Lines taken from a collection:
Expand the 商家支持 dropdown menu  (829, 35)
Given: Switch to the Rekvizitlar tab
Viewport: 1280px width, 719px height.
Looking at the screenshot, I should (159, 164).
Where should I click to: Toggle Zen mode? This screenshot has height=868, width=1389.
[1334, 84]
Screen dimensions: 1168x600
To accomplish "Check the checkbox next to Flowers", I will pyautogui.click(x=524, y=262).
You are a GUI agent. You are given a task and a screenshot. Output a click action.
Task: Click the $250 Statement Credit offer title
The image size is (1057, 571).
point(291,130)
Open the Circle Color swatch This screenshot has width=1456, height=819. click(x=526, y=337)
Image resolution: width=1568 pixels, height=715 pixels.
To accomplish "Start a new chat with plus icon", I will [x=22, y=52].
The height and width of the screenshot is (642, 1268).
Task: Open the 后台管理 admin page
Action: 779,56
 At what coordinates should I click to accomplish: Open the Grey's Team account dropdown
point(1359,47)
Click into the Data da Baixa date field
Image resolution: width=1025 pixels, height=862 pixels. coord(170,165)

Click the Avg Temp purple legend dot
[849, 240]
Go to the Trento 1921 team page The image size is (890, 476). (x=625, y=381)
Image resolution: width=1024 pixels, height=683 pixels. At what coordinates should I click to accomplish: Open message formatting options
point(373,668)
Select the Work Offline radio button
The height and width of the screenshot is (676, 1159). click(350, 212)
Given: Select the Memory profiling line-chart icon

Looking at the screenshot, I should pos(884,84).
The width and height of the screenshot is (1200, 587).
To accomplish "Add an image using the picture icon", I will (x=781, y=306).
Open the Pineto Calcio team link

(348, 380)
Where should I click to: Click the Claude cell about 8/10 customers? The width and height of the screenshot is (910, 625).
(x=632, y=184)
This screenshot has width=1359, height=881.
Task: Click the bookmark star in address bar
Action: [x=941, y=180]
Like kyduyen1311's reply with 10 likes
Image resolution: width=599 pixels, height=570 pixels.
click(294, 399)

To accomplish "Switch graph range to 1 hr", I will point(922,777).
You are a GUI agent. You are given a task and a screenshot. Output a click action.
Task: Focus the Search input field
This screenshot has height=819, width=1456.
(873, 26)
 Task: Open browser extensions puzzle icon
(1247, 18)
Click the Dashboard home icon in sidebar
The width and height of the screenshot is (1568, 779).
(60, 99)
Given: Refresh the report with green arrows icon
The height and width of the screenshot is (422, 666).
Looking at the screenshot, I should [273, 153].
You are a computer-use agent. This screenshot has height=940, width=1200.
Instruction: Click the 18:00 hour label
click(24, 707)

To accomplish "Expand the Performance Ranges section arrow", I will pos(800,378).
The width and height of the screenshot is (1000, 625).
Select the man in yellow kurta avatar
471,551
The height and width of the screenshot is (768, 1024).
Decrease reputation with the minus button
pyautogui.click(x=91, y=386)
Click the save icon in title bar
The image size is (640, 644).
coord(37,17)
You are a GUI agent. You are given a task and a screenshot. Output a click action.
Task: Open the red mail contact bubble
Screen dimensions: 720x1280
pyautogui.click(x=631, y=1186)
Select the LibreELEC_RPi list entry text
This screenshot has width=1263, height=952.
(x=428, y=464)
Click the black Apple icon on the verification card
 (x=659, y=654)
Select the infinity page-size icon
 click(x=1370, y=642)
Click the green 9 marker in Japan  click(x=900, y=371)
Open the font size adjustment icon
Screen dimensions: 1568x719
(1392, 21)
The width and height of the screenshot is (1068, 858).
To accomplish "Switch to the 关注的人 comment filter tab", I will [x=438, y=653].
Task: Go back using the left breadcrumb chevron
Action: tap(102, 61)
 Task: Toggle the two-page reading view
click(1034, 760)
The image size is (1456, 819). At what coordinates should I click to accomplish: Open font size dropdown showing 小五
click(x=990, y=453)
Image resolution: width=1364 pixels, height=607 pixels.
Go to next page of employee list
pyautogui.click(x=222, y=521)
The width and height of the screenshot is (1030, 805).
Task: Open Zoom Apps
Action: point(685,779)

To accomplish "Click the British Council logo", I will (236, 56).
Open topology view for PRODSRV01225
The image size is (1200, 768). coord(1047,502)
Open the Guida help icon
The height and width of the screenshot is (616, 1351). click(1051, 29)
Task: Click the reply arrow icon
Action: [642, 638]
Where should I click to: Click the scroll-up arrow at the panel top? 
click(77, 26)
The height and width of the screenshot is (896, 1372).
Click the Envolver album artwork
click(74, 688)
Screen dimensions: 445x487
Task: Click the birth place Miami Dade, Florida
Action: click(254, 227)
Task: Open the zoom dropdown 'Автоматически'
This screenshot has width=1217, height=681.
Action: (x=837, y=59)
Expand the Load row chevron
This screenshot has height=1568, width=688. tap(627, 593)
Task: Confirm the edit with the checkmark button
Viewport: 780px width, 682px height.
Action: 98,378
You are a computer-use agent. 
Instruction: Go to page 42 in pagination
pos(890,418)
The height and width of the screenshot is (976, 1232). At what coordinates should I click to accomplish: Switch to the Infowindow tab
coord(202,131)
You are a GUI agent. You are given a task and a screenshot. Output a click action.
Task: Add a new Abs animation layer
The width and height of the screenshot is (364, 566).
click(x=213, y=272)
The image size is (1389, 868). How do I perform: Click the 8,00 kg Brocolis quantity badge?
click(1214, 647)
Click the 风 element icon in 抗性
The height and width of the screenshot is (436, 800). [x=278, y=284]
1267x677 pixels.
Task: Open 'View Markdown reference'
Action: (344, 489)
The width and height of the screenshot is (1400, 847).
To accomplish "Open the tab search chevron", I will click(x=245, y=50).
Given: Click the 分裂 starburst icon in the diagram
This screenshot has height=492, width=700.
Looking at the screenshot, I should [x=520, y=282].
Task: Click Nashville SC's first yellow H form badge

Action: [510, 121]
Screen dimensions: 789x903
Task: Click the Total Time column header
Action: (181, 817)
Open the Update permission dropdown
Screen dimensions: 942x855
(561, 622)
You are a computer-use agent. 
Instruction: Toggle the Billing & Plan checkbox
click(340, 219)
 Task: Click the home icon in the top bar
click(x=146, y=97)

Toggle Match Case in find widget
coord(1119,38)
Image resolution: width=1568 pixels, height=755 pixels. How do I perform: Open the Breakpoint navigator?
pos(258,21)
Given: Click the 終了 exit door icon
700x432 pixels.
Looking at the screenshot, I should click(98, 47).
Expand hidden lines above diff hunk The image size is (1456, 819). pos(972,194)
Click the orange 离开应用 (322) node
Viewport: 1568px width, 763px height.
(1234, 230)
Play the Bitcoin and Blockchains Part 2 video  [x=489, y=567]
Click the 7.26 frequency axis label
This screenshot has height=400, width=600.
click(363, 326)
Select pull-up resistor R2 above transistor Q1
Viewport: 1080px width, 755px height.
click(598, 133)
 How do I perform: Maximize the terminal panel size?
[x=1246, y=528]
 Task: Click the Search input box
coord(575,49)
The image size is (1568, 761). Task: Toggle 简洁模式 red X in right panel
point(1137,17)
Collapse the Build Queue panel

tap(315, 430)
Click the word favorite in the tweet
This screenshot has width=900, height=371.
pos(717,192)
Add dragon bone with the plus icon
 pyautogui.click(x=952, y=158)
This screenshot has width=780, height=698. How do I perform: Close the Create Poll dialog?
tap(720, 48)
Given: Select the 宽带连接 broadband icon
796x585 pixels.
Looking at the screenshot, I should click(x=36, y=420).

> [GIVEN INSTRUCTION]:
Return the lines from the one containing "Click the orange 离开应用 (322) node" through the one containing "tap(720, 48)", inclusive, copied without any changes.

> [FINAL RESULT]:
Click the orange 离开应用 (322) node
Viewport: 1568px width, 763px height.
(1234, 230)
Play the Bitcoin and Blockchains Part 2 video  [x=489, y=567]
Click the 7.26 frequency axis label
This screenshot has height=400, width=600.
click(363, 326)
Select pull-up resistor R2 above transistor Q1
Viewport: 1080px width, 755px height.
click(598, 133)
 How do I perform: Maximize the terminal panel size?
[x=1246, y=528]
 Task: Click the Search input box
coord(575,49)
The image size is (1568, 761). Task: Toggle 简洁模式 red X in right panel
point(1137,17)
Collapse the Build Queue panel

tap(315, 430)
Click the word favorite in the tweet
This screenshot has width=900, height=371.
pos(717,192)
Add dragon bone with the plus icon
 pyautogui.click(x=952, y=158)
This screenshot has width=780, height=698. How do I perform: Close the Create Poll dialog?
tap(720, 48)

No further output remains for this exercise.